Firstly, Bassingthwaighte is a revelation. If you know Bassingthwaighte as Izzy from Neighbours, or the face and (somewhat limited) voice of rock/dance band Rogue Traders, or even some of her previous forays into musical theatre, you may find yourself pleasantly surprised at her star turn in Chicago. She’s perfectly cast in the role – she plays the murderess hussy to the hilt, pulling out all stops. 

This is a performer who’s done a truckload of hard yakka over the years and really honed her craft. She can act, she can dance and yes, can she sing. Bassingthwaighte really has pipes – something this reviewer, at least, hadn’t quite realised until now. 

Chidzey as Velma Kelly is also well cast; the perfect counterpoint to Bassingthwaighte’s Roxie. In Chicago, Chidzey proves herself to be a natural ‘triple threat’. Not yet the showbiz veteran that Bassingthwaighte has become, there’s little doubt Chidzey is also in for a lasting career straddling multiple forms of entertainment. 

Casey Donovan as Matron ‘Mama’ Morton in Chicago. Photo: Jeff Busby.

 

Then there’s Casey Donovan. Her talent is, quite simply, huge. Such presence and what a voice! Donovan left the audience wanting more and was a clear crowd favourite. Her portrayal of Matron ‘Mama’ Morton would hold its own in any production of Chicago anywhere in the world: Sydney, Broadway, the West End, Toronto or anywhere else you can name.
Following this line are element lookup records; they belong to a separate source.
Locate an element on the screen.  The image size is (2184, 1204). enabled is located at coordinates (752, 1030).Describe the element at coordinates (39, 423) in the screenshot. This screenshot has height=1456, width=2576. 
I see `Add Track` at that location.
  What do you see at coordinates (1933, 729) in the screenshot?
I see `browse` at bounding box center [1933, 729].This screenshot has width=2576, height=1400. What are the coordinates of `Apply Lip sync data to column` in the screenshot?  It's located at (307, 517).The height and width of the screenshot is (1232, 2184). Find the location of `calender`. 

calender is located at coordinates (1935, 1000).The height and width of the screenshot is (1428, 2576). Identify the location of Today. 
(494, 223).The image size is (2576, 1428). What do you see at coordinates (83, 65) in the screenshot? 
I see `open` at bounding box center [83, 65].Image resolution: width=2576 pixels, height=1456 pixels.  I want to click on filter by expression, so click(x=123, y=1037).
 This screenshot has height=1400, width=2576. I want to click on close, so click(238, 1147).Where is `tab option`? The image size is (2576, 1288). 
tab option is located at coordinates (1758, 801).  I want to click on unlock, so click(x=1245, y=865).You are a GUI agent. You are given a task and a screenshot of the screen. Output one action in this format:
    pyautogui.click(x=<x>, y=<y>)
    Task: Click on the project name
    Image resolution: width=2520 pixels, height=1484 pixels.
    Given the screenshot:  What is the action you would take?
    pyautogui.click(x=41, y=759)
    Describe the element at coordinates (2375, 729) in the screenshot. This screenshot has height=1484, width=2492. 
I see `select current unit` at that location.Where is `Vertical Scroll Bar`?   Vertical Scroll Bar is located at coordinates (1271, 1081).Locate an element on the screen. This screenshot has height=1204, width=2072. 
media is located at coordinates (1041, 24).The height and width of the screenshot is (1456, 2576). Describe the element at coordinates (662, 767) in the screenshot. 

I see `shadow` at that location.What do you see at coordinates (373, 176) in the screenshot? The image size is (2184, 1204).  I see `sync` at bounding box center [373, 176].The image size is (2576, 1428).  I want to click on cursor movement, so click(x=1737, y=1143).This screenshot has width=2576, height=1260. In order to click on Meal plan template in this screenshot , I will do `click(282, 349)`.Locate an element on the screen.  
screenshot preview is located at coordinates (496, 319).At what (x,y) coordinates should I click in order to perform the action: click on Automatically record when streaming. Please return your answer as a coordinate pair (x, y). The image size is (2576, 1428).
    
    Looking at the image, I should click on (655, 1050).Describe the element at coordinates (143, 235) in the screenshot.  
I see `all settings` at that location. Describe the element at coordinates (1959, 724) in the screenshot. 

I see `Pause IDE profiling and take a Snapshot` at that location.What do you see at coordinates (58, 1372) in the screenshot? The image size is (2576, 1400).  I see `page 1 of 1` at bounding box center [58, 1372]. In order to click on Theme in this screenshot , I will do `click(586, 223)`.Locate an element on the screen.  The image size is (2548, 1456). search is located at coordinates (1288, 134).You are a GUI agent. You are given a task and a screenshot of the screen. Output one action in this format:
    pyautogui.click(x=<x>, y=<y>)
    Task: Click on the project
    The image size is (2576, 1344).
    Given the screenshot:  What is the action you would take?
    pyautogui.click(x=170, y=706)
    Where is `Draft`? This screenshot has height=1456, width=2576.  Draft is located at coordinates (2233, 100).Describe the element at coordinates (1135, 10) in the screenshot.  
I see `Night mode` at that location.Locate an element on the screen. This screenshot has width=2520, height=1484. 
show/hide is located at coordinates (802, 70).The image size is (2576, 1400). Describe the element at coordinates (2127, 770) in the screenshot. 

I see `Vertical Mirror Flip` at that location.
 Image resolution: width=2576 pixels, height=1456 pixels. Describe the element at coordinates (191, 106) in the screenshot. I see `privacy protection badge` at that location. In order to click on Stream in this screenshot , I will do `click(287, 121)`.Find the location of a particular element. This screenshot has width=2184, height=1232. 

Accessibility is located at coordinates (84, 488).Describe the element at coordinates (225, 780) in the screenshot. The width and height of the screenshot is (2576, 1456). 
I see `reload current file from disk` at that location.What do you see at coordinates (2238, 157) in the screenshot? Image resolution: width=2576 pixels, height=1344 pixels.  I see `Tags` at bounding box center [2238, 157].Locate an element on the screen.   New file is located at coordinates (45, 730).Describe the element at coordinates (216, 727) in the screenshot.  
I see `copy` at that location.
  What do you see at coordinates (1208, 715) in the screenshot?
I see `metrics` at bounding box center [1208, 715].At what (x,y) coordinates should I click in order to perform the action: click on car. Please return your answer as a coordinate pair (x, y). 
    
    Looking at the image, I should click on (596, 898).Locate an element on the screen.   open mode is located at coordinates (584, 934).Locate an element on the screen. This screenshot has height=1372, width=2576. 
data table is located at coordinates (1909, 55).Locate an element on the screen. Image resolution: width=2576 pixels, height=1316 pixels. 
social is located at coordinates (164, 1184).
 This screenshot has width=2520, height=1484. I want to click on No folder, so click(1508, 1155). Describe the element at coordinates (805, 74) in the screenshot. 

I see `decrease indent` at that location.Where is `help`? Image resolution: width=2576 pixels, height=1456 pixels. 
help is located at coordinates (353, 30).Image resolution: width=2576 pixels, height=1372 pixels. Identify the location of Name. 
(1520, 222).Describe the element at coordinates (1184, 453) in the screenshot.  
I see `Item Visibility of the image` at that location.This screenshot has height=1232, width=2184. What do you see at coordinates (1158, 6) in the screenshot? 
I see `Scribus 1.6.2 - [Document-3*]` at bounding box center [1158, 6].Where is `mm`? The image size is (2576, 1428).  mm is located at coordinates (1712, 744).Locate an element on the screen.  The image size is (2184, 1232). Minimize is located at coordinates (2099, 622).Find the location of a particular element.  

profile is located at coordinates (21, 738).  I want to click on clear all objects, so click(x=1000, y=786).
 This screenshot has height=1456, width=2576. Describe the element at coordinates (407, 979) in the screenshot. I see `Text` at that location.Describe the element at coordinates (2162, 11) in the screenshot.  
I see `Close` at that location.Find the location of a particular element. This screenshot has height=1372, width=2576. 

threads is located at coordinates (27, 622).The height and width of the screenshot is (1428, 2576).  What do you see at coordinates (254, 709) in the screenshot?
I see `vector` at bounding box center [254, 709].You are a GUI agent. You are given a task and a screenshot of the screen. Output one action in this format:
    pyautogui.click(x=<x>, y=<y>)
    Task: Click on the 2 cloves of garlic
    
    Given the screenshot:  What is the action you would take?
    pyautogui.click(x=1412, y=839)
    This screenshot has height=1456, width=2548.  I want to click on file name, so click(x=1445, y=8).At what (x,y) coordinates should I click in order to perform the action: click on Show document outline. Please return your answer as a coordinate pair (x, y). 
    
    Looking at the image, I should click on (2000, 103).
A big call but she’s that good.

As for the supporting cast: Burlinson acquitted himself finely in the role of Billy Flynn, consummate professional that he is; Rodney Dobson was perfect as Roxy’s long-suffering husband Amos Hart, expertly drawing sympathy with his ‘cellophane man’ act; J. Furtado was a hit as Pollyanna-ish reporter Mary Sunshine, in a gender-bending performance that delighted.

They’re all backed by a tight ensemble cast, expertly choreographed to the second. 

The band was, of course, integral to proceedings and deserved their prime position on stage (this production sees the band seamlessly included on stage as part of the backdrop).

The production’s sound was brilliant – every instrument, vocal note and puff of breath perfectly audible – as was the lighting.

This is finely honed, expertly crafted theatre from start to finish.

One small issue, at least last night, was that at the end of Act Two, when Roxie and Velma finally performed together, they were ever so slightly out of sync at times. But when they hit their groove, it was mesmerising. One imagines that with a few more performances under their belt, this will be ironed out. 

All in all, Chicago is first class, professional musical theatre and a work of which producers John Frost, Suzanne Jones, and Barry and Fran Weissler can be rightly proud.

Chicago is now playing at the Capitol Theatre, Sydney, to be followed by seasons in Brisbane and Melbourne. Tickets (from $59.50) are available at chicagothemusical.com.au.